Accenno solamente alla bellezza del felino “Norvegese delle montagne”, al mio fianco per 17 anni e mezzo, dal pelo rossiccio e gli occhi di color azzurro ghiaccio, mentre vorrei concentrarmi meglio sui giorni più tristi: gli ultimi, segnati dalla malattia e poi dal suo addio alla Vita.

La mia scelta inerente al tema del commento settimanale non è animata da una strana (quanto perversa) attenzione cinica nei riguardi della morte di un essere a me caro, oppure dal desiderio di contraddistinguere in modo macabro la rubrica che mi ospita. Questo breve articolo sorge invece dall’esigenza di condividere pubblicamente una verità negata da sempre: provare dolore non è peculiarità della nostra specie bensì di tutti gli esseri viventi.

La mia amica è stata vittima di un attacco epilettico che l’ha spenta lentamente nelle ore a seguire. Nel giro di un giorno la gattona non riusciva più a coordinarsi nei movimenti, facendo una ciclopica fatica per entrare nella lettiera o per bere. In poco tempo ha abbandonato il cibo e non è più riuscita ad avvicinare la testa alla ciotola dell’acqua: confondeva i gesti sino a infilare la zampina nel contenitore per poi guardarmi dritto negli occhi stupita, sconcertata (sguardi difficili da dimenticare).

Il crollo fisico è stato conseguenziale, manifestandosi con la perdita della capacità di reggersi sulle zampe e ansimando a ogni faticoso tentativo di trascinarsi verso incomprensibili mete. L’abbiamo quindi tenuta in grembo per molte ore (tutta la domenica notte) sino al momento di separarci da lei per sempre.

Ho sentito il suo respiro difficoltoso inciampare mentre si posava delicatamente sulla mia guancia, e il ritmo frenetico delle continue contrazioni del diaframma placarsi solo a risposta delle nostre carezze, unite a parole calde e tranquillizzanti.

Ha esalato l’ultimo soffio di Vita dal veterinario, dopo un estremo e purtroppo infruttuoso tentativo di salvarla: la malattia neurologica la stava facendo spegnere tramite una lunga agonia, per cui le è stato immesso in vena un farmaco che ha fermato il suo piccolo, ma immenso, cuore.

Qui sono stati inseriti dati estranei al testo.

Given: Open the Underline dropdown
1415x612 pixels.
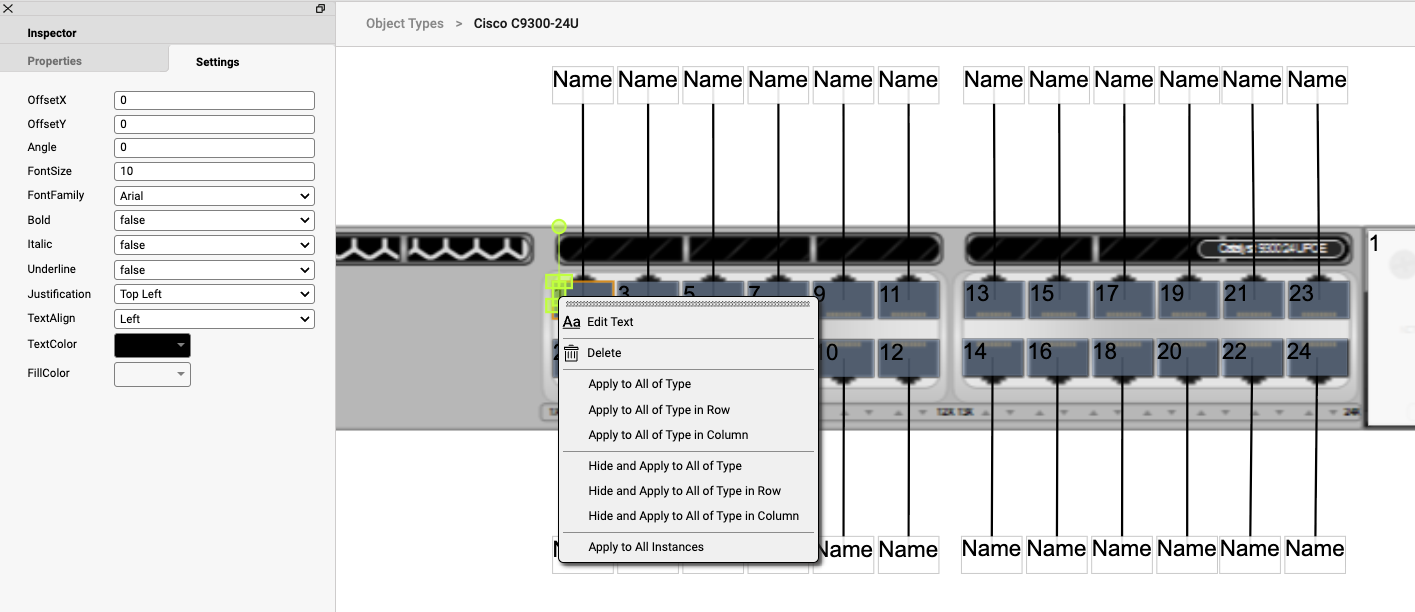Looking at the screenshot, I should (x=214, y=270).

E’ mancata rapidamente tra le braccia mie e della mia compagna: gli occhioni azzurri spalancati nel vuoto mentre una lacrima le scendeva da quello sinistro, fermandosi sulle sue lunghe e bianchissime vibrisse.

Lontano dalle mie intenzioni commuovere il lettore, così come angosciarlo con un racconto di fine esistenza, ho deciso invece di scrivere questo articolo per essere in qualche modo vicino a tutti coloro che hanno perso i loro amici con la coda. Un lutto spesso vissuto intensamente ma con estremo imbarazzo, nascondendo la lacerazione interiore per paura di non essere compresi da alcuno (familiari inclusi) oppure, peggio, di essere derisi da chi ha la verità in tasca quando afferma a gran voce: “Gli animali sono solo animali”.

Concludo con quella che per me è una certezza acquisita da tempo, ma purtroppo ancora un’eresia per i più: tutti gli esseri viventi soffrono, provano emozioni, dolore e anche gioia. Un dato di fatto che non perde valore innanzi ai tanti supplizi umani, ma al limite sovrapponibile ai medesimi: constatazione da tenere ben presente quando si sfrutta o si abbandona qualsiasi essere, e più che mai nell’attimo in cui si viene a conoscenza di torture e maltrattamenti degli animali tutti, nonché delle loro penose file al macello comunale in attesa del chiodo sparato in fronte.

Ciao Mela, non eri “solamente un gatto” ma un esserino spesso sbalorditivo che sapeva mostrare a sua volta stupore e divertimento quando si relazionava con i suoi “ospiti di casa”. Buon viaggio gattona e grazie per l’amore che mi hai concesso ogni giorno per tanti anni: un amore incondizionato e puro, mai barattabile con ricchezza e potere.